What is being asked: Switch "Check" to "Uncheck" in the rows between the lines holding "Task: Check Hide Tool from the Main menu" and "Action: 340,214", inclusive, and write out those lines with nothing else changed. Leave the pictures out of your answer.

======== Listed records

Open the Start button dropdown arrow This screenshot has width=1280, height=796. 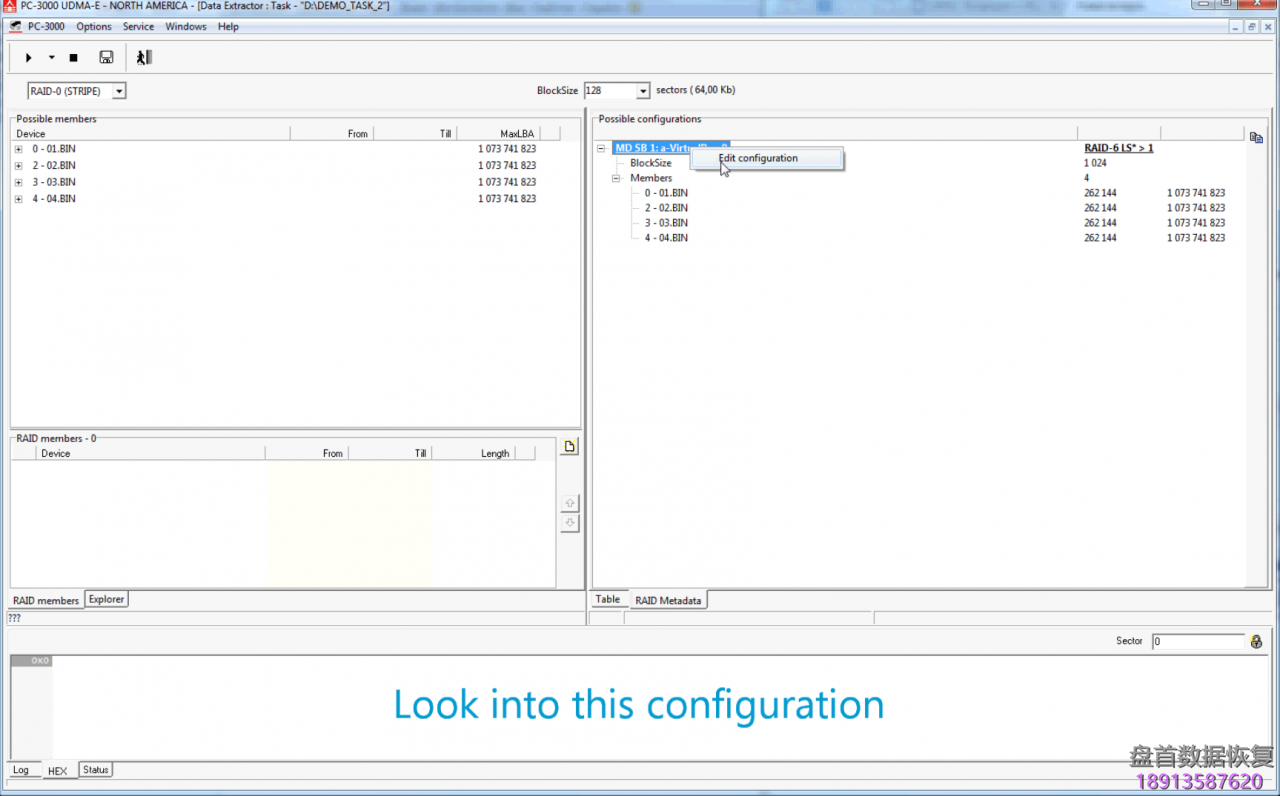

================
======== Listed records

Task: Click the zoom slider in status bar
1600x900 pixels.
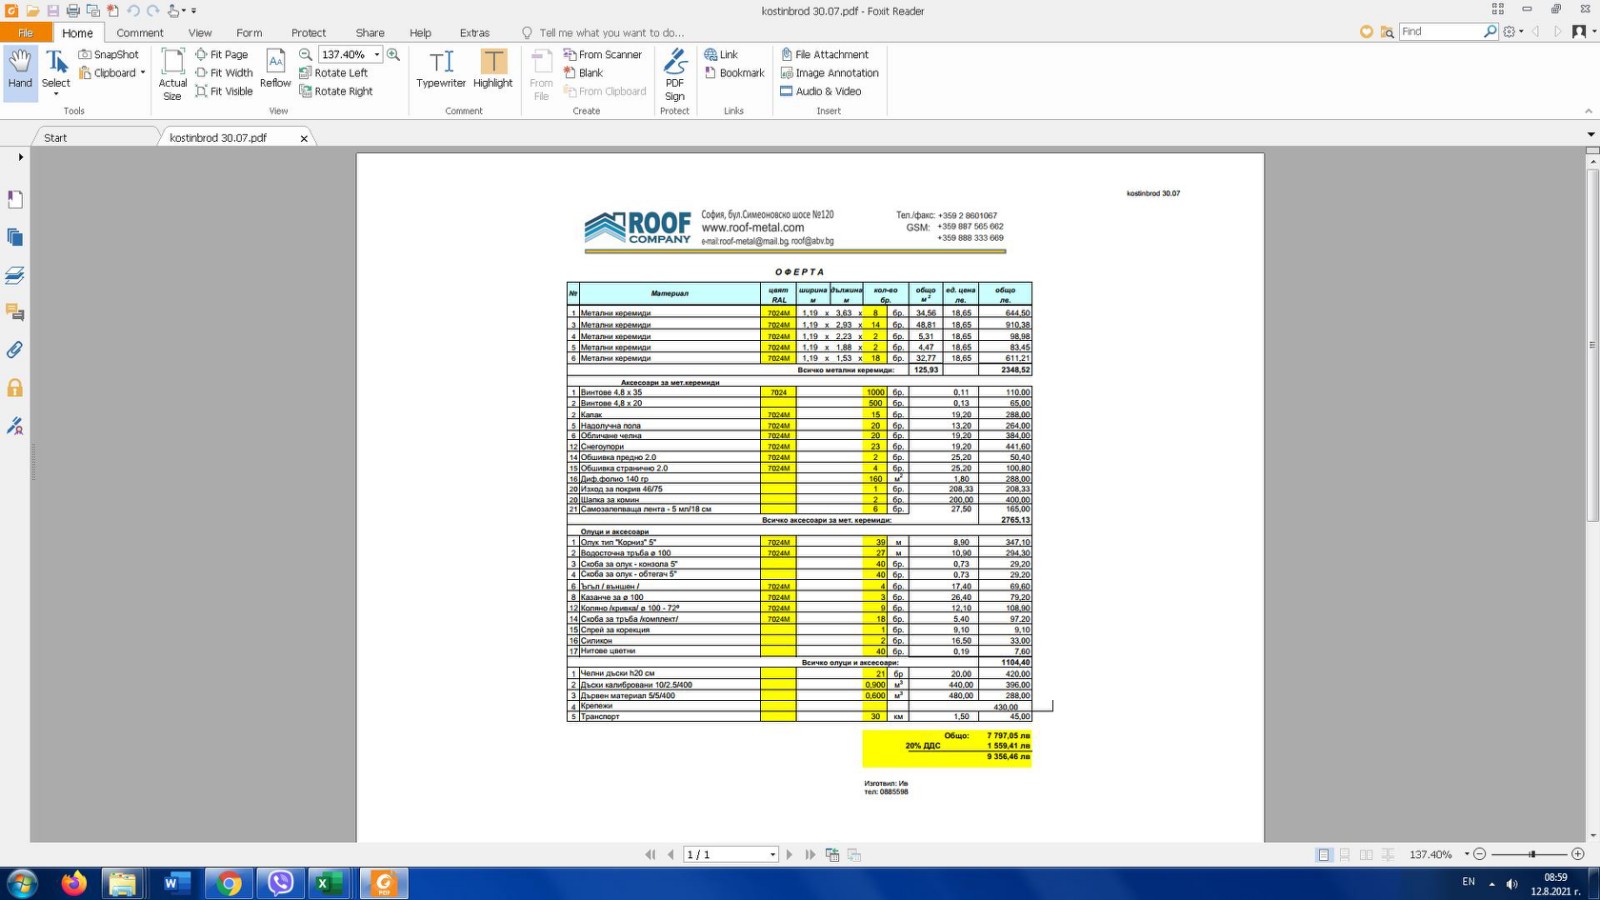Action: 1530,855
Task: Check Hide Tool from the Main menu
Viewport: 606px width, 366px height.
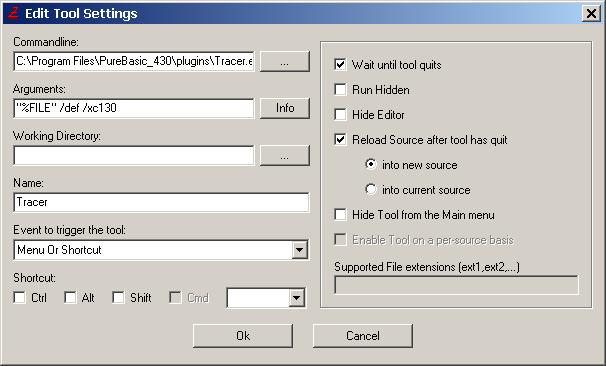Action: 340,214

================

Task response:
Task: Uncheck Hide Tool from the Main menu
Viewport: 606px width, 366px height.
Action: 340,214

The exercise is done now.